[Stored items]
^^^^
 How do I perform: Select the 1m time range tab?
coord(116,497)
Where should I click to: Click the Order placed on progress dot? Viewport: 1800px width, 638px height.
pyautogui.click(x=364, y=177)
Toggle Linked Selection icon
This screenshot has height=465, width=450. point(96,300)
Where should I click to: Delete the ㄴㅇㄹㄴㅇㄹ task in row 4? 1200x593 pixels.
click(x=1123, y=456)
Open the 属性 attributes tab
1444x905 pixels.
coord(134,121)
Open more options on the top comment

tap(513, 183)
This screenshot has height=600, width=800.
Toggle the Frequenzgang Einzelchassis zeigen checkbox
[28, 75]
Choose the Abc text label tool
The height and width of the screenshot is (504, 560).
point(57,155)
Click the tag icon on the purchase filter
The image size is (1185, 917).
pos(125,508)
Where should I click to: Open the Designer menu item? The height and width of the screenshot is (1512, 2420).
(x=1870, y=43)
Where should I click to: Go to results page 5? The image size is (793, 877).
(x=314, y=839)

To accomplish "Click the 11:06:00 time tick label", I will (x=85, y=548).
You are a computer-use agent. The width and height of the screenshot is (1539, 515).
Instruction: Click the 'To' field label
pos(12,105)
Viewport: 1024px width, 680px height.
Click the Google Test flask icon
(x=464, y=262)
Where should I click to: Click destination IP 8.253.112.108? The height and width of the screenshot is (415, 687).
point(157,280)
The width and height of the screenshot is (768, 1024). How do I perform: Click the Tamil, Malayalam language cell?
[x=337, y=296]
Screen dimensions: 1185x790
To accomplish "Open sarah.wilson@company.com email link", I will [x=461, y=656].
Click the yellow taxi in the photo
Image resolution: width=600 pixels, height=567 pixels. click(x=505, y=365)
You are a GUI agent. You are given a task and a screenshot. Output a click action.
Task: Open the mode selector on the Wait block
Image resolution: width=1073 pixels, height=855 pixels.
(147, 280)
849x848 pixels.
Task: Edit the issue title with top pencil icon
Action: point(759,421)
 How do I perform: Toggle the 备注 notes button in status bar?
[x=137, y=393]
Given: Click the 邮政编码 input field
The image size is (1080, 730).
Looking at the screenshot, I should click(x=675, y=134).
^^^^
### What is required:
Look over the records above and copy each line that includes the string "accomplish".

### Response below:
To accomplish "Click the 11:06:00 time tick label", I will (x=85, y=548).
To accomplish "Open sarah.wilson@company.com email link", I will [x=461, y=656].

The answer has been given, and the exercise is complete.